**WORK TASK:** Restate every record that follows, keeping it exact.

---------- SOURCE DATA ----------

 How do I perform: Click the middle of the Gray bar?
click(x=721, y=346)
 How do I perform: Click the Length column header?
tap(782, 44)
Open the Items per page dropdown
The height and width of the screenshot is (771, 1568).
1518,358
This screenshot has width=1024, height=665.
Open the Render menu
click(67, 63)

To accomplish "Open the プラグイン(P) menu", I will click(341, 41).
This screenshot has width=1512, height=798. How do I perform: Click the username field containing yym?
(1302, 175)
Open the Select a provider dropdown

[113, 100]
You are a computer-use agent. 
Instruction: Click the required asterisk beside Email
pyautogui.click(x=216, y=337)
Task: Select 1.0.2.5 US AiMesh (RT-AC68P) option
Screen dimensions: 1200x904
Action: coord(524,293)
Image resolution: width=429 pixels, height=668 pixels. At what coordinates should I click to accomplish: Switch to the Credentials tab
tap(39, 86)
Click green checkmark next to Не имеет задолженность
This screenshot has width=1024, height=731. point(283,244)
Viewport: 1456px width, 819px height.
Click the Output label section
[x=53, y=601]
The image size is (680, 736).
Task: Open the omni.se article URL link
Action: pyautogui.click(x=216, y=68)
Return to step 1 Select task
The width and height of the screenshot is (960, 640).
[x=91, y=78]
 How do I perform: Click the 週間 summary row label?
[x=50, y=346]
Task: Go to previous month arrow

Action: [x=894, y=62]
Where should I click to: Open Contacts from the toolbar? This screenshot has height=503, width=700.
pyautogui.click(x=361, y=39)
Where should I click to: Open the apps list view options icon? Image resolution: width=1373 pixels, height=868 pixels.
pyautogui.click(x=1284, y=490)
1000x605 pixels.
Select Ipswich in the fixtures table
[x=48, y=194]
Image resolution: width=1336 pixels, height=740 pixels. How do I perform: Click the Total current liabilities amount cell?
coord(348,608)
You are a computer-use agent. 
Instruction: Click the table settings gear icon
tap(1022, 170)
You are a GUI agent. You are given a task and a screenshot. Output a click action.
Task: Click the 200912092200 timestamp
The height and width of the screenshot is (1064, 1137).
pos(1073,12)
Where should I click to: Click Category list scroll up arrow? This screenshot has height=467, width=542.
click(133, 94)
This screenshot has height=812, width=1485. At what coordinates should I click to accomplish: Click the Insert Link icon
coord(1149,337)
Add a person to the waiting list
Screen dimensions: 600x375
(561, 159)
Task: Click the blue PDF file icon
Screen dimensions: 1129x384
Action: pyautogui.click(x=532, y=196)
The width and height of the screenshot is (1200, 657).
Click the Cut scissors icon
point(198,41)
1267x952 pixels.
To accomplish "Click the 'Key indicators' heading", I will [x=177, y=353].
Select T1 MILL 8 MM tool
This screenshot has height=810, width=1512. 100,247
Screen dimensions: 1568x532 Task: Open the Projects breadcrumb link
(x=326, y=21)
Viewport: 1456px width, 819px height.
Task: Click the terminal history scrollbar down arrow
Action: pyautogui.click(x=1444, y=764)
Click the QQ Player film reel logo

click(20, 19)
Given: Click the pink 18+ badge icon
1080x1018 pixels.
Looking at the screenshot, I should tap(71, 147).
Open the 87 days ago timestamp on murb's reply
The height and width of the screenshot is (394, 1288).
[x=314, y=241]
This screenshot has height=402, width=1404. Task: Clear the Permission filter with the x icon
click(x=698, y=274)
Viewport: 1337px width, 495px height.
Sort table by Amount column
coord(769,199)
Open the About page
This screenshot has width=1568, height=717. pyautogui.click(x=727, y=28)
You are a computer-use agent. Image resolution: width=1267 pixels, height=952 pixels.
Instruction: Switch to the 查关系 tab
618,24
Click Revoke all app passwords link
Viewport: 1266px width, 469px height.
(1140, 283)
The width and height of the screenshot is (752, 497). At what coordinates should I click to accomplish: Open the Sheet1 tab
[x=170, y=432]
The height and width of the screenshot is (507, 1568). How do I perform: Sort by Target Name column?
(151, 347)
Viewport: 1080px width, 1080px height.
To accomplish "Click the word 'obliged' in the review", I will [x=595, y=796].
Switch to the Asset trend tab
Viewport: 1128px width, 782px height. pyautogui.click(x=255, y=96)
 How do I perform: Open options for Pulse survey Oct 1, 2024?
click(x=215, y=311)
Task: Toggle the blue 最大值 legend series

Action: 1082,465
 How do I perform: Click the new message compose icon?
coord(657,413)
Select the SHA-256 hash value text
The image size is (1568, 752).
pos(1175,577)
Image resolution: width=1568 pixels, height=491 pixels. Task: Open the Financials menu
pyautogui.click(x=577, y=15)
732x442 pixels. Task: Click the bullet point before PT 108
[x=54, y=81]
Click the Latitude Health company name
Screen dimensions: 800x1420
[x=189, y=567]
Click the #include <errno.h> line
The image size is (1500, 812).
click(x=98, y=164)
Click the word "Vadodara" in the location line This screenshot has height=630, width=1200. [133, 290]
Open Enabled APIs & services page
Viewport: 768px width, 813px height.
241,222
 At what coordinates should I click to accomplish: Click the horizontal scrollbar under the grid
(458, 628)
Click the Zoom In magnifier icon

----------

**EXERCISE SOLUTION:**
 How do I perform: Click the middle of the Gray bar?
click(x=721, y=346)
 How do I perform: Click the Length column header?
tap(782, 44)
Open the Items per page dropdown
The height and width of the screenshot is (771, 1568).
1518,358
This screenshot has width=1024, height=665.
Open the Render menu
click(67, 63)

To accomplish "Open the プラグイン(P) menu", I will click(341, 41).
This screenshot has width=1512, height=798. How do I perform: Click the username field containing yym?
(1302, 175)
Open the Select a provider dropdown

[113, 100]
You are a computer-use agent. 
Instruction: Click the required asterisk beside Email
pyautogui.click(x=216, y=337)
Task: Select 1.0.2.5 US AiMesh (RT-AC68P) option
Screen dimensions: 1200x904
Action: coord(524,293)
Image resolution: width=429 pixels, height=668 pixels. At what coordinates should I click to accomplish: Switch to the Credentials tab
tap(39, 86)
Click green checkmark next to Не имеет задолженность
This screenshot has width=1024, height=731. point(283,244)
Viewport: 1456px width, 819px height.
Click the Output label section
[x=53, y=601]
The image size is (680, 736).
Task: Open the omni.se article URL link
Action: pyautogui.click(x=216, y=68)
Return to step 1 Select task
The width and height of the screenshot is (960, 640).
[x=91, y=78]
 How do I perform: Click the 週間 summary row label?
[x=50, y=346]
Task: Go to previous month arrow

Action: [x=894, y=62]
Where should I click to: Open Contacts from the toolbar? This screenshot has height=503, width=700.
pyautogui.click(x=361, y=39)
Where should I click to: Open the apps list view options icon? Image resolution: width=1373 pixels, height=868 pixels.
pyautogui.click(x=1284, y=490)
1000x605 pixels.
Select Ipswich in the fixtures table
[x=48, y=194]
Image resolution: width=1336 pixels, height=740 pixels. How do I perform: Click the Total current liabilities amount cell?
coord(348,608)
You are a computer-use agent. 
Instruction: Click the table settings gear icon
tap(1022, 170)
You are a GUI agent. You are given a task and a screenshot. Output a click action.
Task: Click the 200912092200 timestamp
The height and width of the screenshot is (1064, 1137).
pos(1073,12)
Where should I click to: Click Category list scroll up arrow? This screenshot has height=467, width=542.
click(133, 94)
This screenshot has height=812, width=1485. At what coordinates should I click to accomplish: Click the Insert Link icon
coord(1149,337)
Add a person to the waiting list
Screen dimensions: 600x375
(561, 159)
Task: Click the blue PDF file icon
Screen dimensions: 1129x384
Action: pyautogui.click(x=532, y=196)
The width and height of the screenshot is (1200, 657).
Click the Cut scissors icon
point(198,41)
1267x952 pixels.
To accomplish "Click the 'Key indicators' heading", I will [x=177, y=353].
Select T1 MILL 8 MM tool
This screenshot has height=810, width=1512. 100,247
Screen dimensions: 1568x532 Task: Open the Projects breadcrumb link
(x=326, y=21)
Viewport: 1456px width, 819px height.
Task: Click the terminal history scrollbar down arrow
Action: pyautogui.click(x=1444, y=764)
Click the QQ Player film reel logo

click(20, 19)
Given: Click the pink 18+ badge icon
1080x1018 pixels.
Looking at the screenshot, I should tap(71, 147).
Open the 87 days ago timestamp on murb's reply
The height and width of the screenshot is (394, 1288).
[x=314, y=241]
This screenshot has height=402, width=1404. Task: Clear the Permission filter with the x icon
click(x=698, y=274)
Viewport: 1337px width, 495px height.
Sort table by Amount column
coord(769,199)
Open the About page
This screenshot has width=1568, height=717. pyautogui.click(x=727, y=28)
You are a computer-use agent. Image resolution: width=1267 pixels, height=952 pixels.
Instruction: Switch to the 查关系 tab
618,24
Click Revoke all app passwords link
Viewport: 1266px width, 469px height.
(1140, 283)
The width and height of the screenshot is (752, 497). At what coordinates should I click to accomplish: Open the Sheet1 tab
[x=170, y=432]
The height and width of the screenshot is (507, 1568). How do I perform: Sort by Target Name column?
(151, 347)
Viewport: 1080px width, 1080px height.
To accomplish "Click the word 'obliged' in the review", I will [x=595, y=796].
Switch to the Asset trend tab
Viewport: 1128px width, 782px height. pyautogui.click(x=255, y=96)
 How do I perform: Open options for Pulse survey Oct 1, 2024?
click(x=215, y=311)
Task: Toggle the blue 最大值 legend series

Action: 1082,465
 How do I perform: Click the new message compose icon?
coord(657,413)
Select the SHA-256 hash value text
The image size is (1568, 752).
pos(1175,577)
Image resolution: width=1568 pixels, height=491 pixels. Task: Open the Financials menu
pyautogui.click(x=577, y=15)
732x442 pixels. Task: Click the bullet point before PT 108
[x=54, y=81]
Click the Latitude Health company name
Screen dimensions: 800x1420
[x=189, y=567]
Click the #include <errno.h> line
The image size is (1500, 812).
click(x=98, y=164)
Click the word "Vadodara" in the location line This screenshot has height=630, width=1200. [133, 290]
Open Enabled APIs & services page
Viewport: 768px width, 813px height.
241,222
 At what coordinates should I click to accomplish: Click the horizontal scrollbar under the grid
(458, 628)
Click the Zoom In magnifier icon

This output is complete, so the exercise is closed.